Source document:
..........

“Relentless, Like a dog on a bone; Relentless, We don’t walk alone; Relentless, It’s time to get to work, now let’s get goin'”
Those are the lyrics to the song Relentless by the Canadian rock band Arkells and they’re about to be the battle cry for parents with kids on the autism spectrum.
Ross Maclean, who describes himself as a ‘Proud Austism Dad’, reached out to the Hamilton-born rockers on Twitter, asking them if they would allow the Autism community in Ontario to use the song as it fights against the provincial government’s new Ontario Autism Program.
The Arkells Twitter account responded, “It’s all yours” before adding, “Dougie, my man! I thought you were for the people?”
It’s all yours.
Dougie, my man! I thought you were for the people? https://t.co/o4zXwzUq2x
— ARKELLS (@arkellsmusic) February 16, 2019
The Ford government announced last week that in order to clear a backlog of 23,000 children waiting for publicly funded autism therapy, families will get up to $140,000 to pay for treatment – a maximum amount if a child is in treatment from age two to 18. Advocates say intensive therapy can cost up to $80,000 per year.
Critics of the plan slam the fact that it’s based on age, rather than individual needs for varying levels of intensity in treatment.
Premier Doug Ford left the door open to a future “tweak” to the program, but suggested it wouldn’t happen while the province tackles a $13.5-billion deficit.
Adding to the backlash were comments attributed to social services minister Lisa MacLeod, who was accused by the Ontario Association for Behaviour Analysts of pressuring them to support changes to program or face ‘four long years’.
In the wake of calls for her to resign, MacLeod issued an apology to anyone if her comments made them feel threatened or uncomfortable.

..........

Dataset section:

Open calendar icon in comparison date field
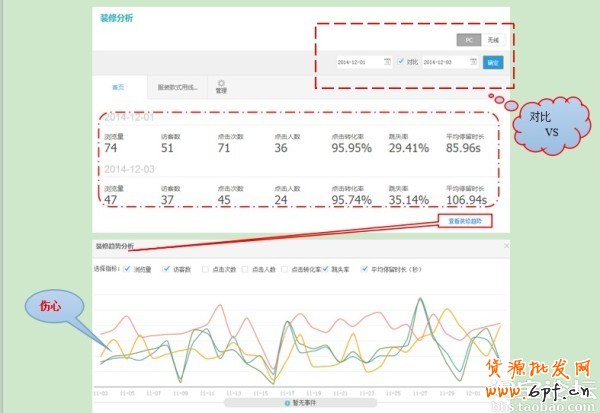Viewport: 600px width, 413px height. [x=472, y=61]
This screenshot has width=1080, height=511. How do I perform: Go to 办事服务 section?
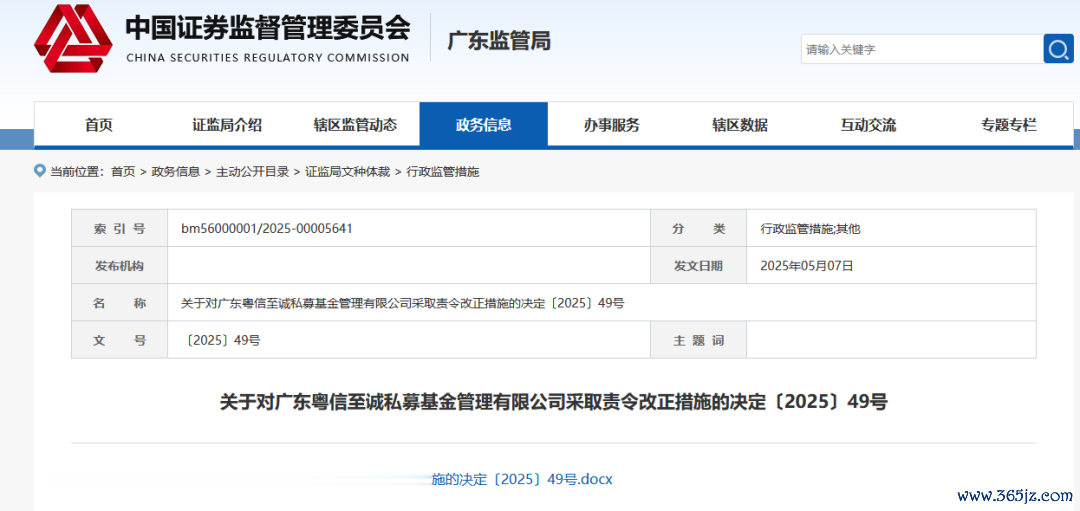tap(611, 125)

..........

Questions on the material:
A: Translate this sentence from the article on the Ontario Autism Program into Spanish: "Critics of the plan slam the fact that it’s based on age, rather than individual needs for varying levels of intensity in treatment."
B: Please duplicate the part of the article on the Ontario Autism Program that opens with the words containing "Critics of the" and closes with "face ‘four long years’.".
The listing is separate material from the article.

Your written answers:
A: Los críticos del plan cuestionan duramente que se base en la edad y no en las necesidades individuales de distintos niveles de intensidad en el tratamiento.

B:
Critics of the plan slam the fact that it’s based on age, rather than individual needs for varying levels of intensity in treatment.
Premier Doug Ford left the door open to a future “tweak” to the program, but suggested it wouldn’t happen while the province tackles a $13.5-billion deficit.
Adding to the backlash were comments attributed to social services minister Lisa MacLeod, who was accused by the Ontario Association for Behaviour Analysts of pressuring them to support changes to program or face ‘four long years’.